TO DO = How many lines in the listing below contain the string "icon" with matching case? Reply with the number only.

THE DATA =
_ _ _
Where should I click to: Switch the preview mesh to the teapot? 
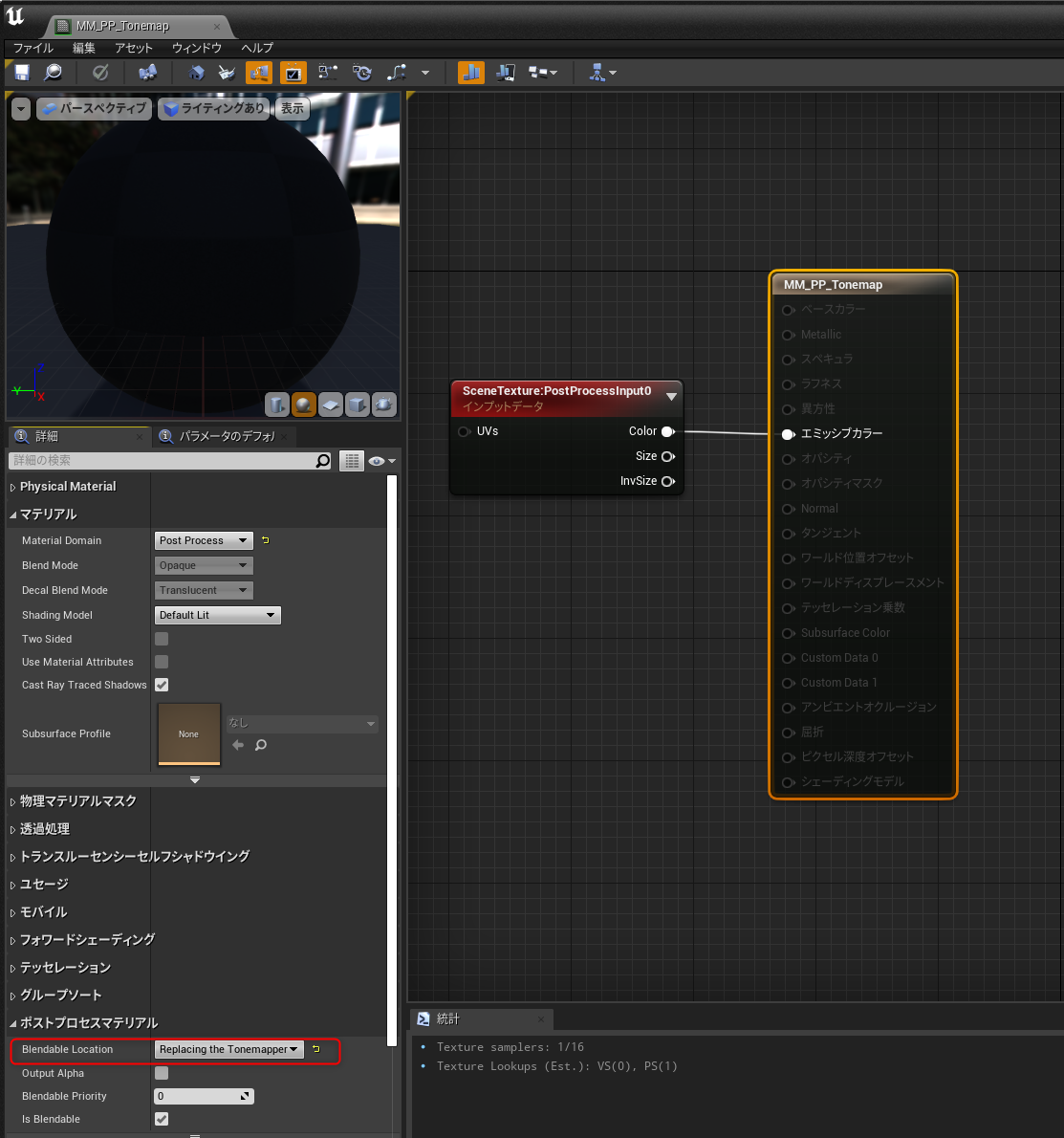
_ _ _
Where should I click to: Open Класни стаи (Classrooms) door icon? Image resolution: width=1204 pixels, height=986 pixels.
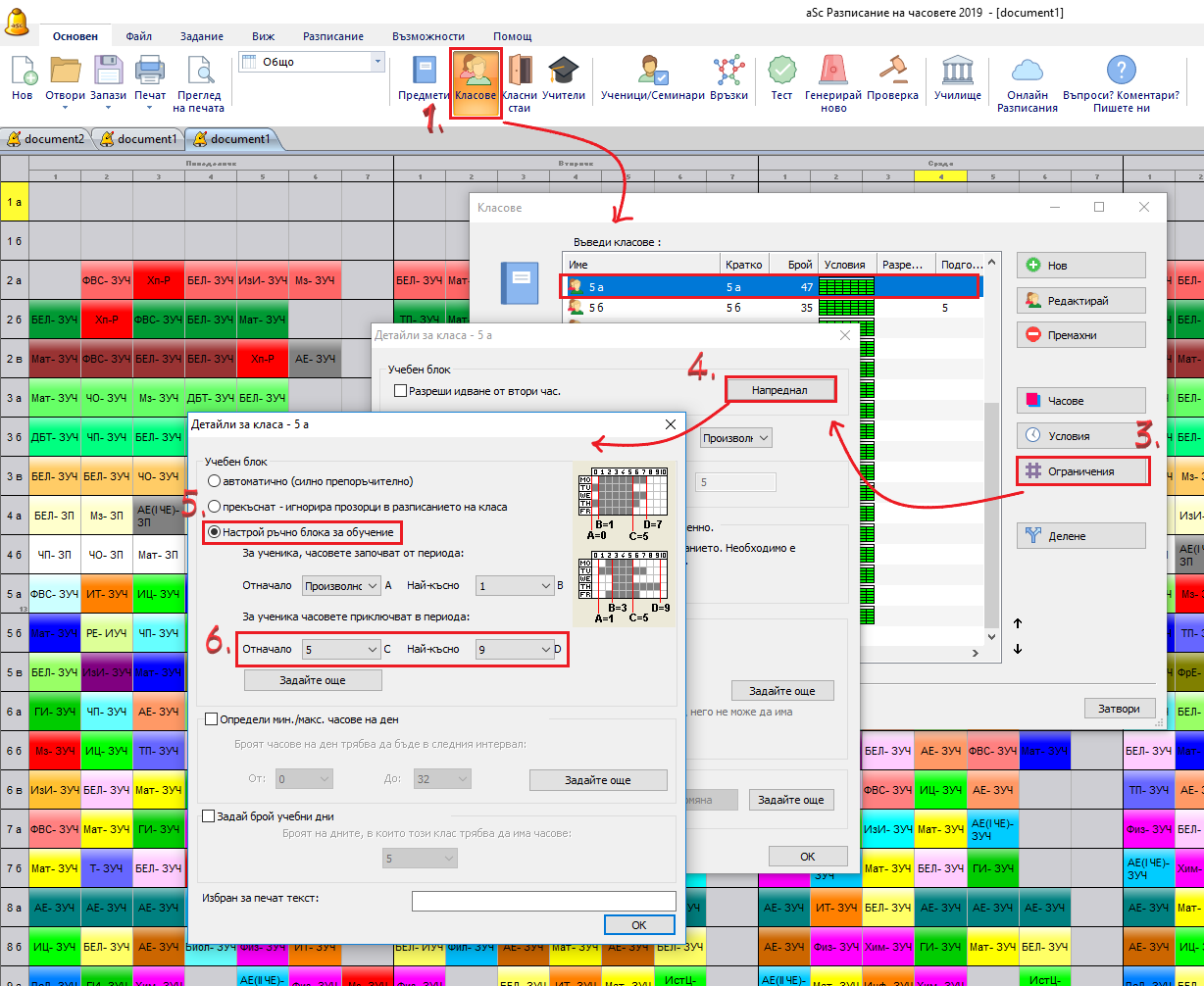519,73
_ _ _
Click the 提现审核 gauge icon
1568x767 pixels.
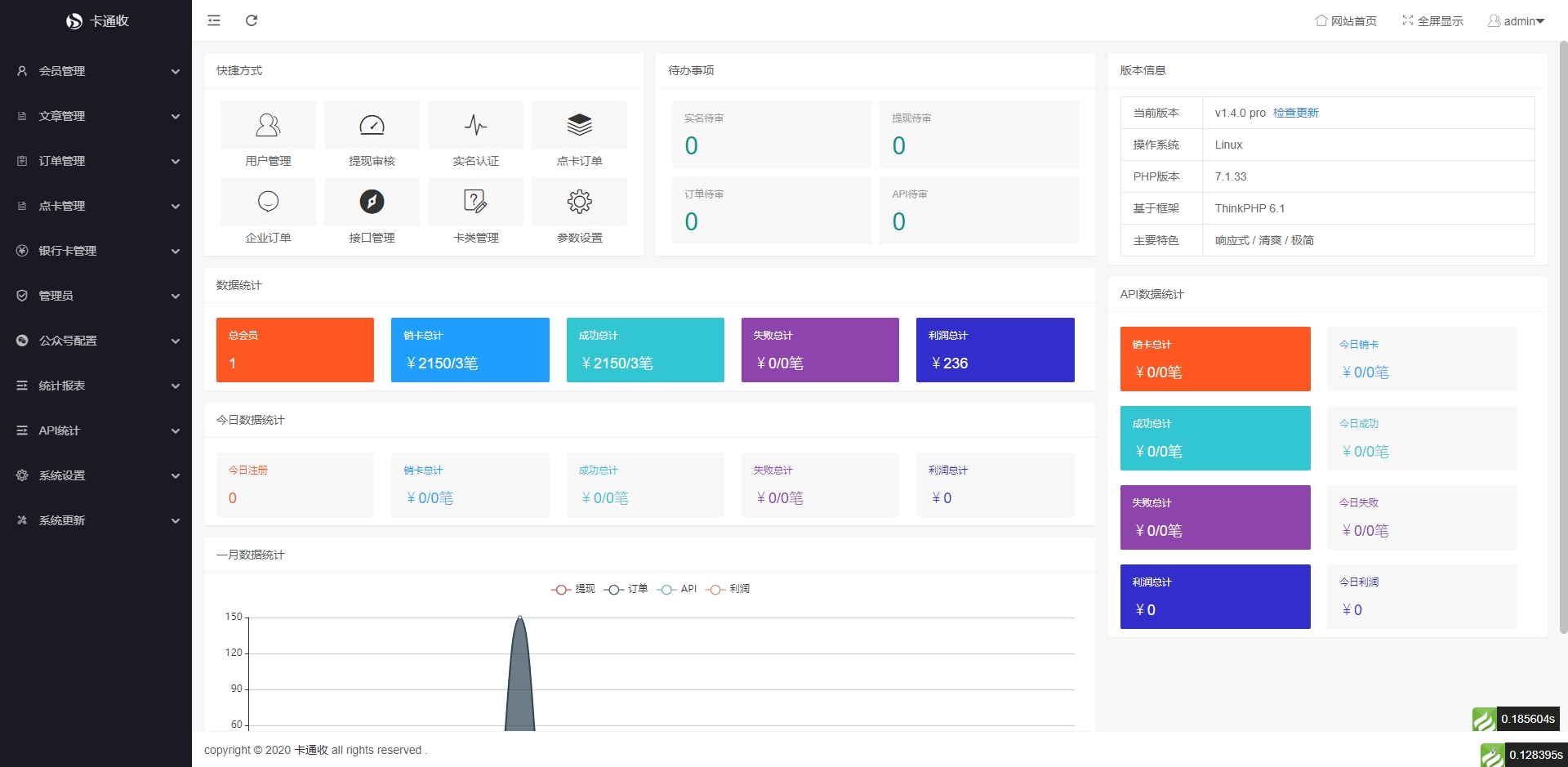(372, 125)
_ _ _
COMPLETE OUTPUT = 2